As early as page 19, Brandes lets readers feel the love Akiva has for God in an erogenous exchange with his love. She visits Akiva in his solitude, while living in a cave, learning the secrets of Torah, and fomenting a love of God. She constantly pushes Akiva to become the giant Torah scholar she knows is his potential:

“I move closer and sit down beside him, my legs touching his. He takes my hand and places it in the hollow into which the water is flowing. My fingers are on fire, a shiver runs down my spine…We sit for a few moments without speaking. I lean my head toward him. I watch him, not wanting the silence to end. But he makes that odd statement again: ‘I love God.’ My throat tightens. I never before imagined that a person could be jealous of God. Feel the silence, Rachel.” She is relentless wanting Akiva to learn the Torah and takes the opportunity to compel in the pursuit. In a climax that becomes the turning point in his life, Rachel persuades Akiva, to let Torah “penetrate into your heart. He smiles, and the smile reaches his eyes. I know that I have done it.”
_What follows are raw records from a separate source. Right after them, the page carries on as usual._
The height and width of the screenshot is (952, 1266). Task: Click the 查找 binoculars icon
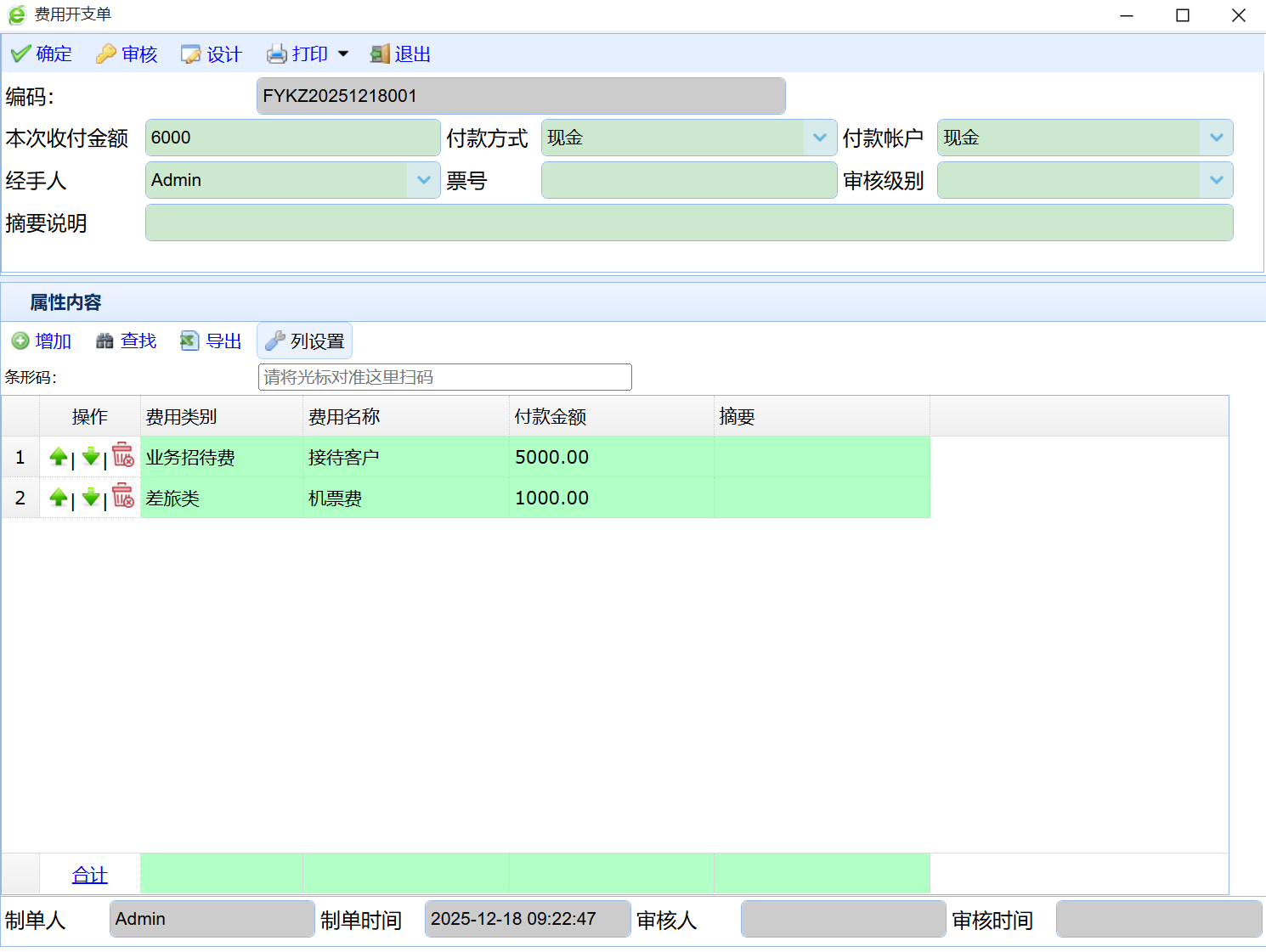click(105, 341)
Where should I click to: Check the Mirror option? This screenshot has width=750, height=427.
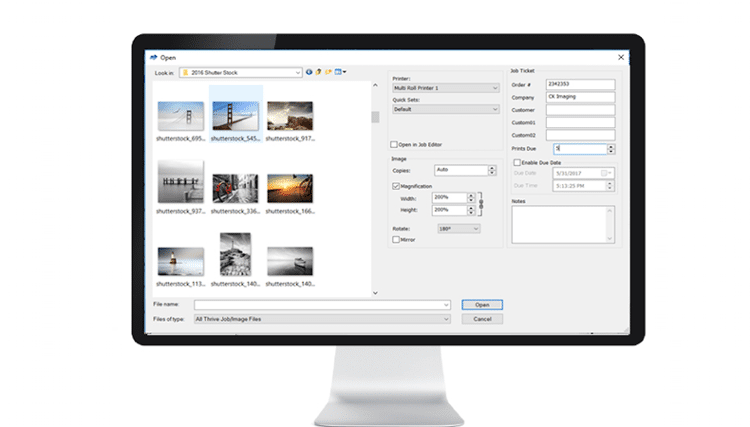396,239
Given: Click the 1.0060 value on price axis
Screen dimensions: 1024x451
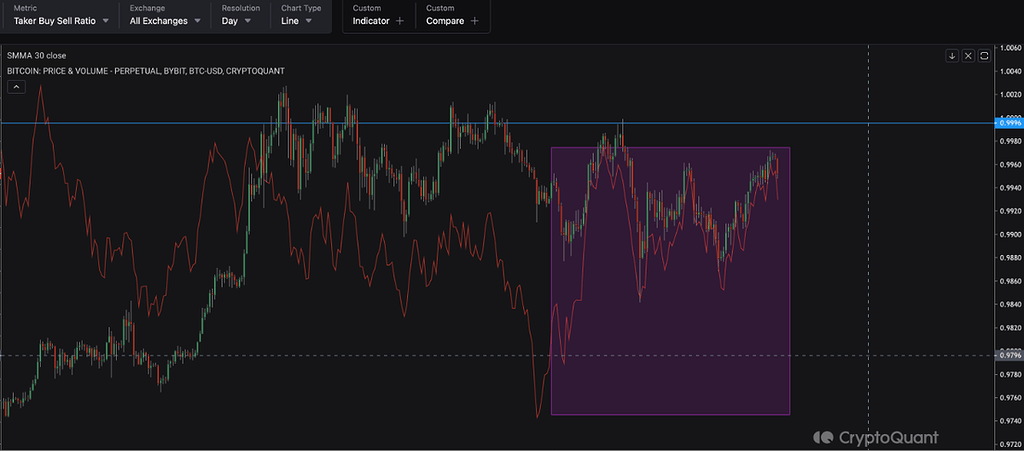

Akiva pays the price for the Jewish rebellion against Rome by Bar Kokhba. Brandes offers a chilling description of his torture and death. Akiva lives in history as a Jewish hero. “The State of Judea will live in security from the desert in the south to the Lebanon in the north.” If only students of Torah today shared the faith of Rabbi Akiva.

On a final note, some readers may recall the controversy surrounding a two-volume book, Making of a Godol, published in 2002, and authored by Rabbi Nathan Kamenetsky. The book was about the life of his esteemed father. The book was banned in the Orthodox world and pulled. Leading rabbis condemned it being disrespectful to the lives of rabbinic leaders because it shared tidbits about them: reading newspapers, Russian books in his father’s youth, a “sore loser” at chess. The book humanized his father.

I can imagine what these 21st-century censors might do if any of them read The Orchard. Brandes will surely face demonstrators and death threats.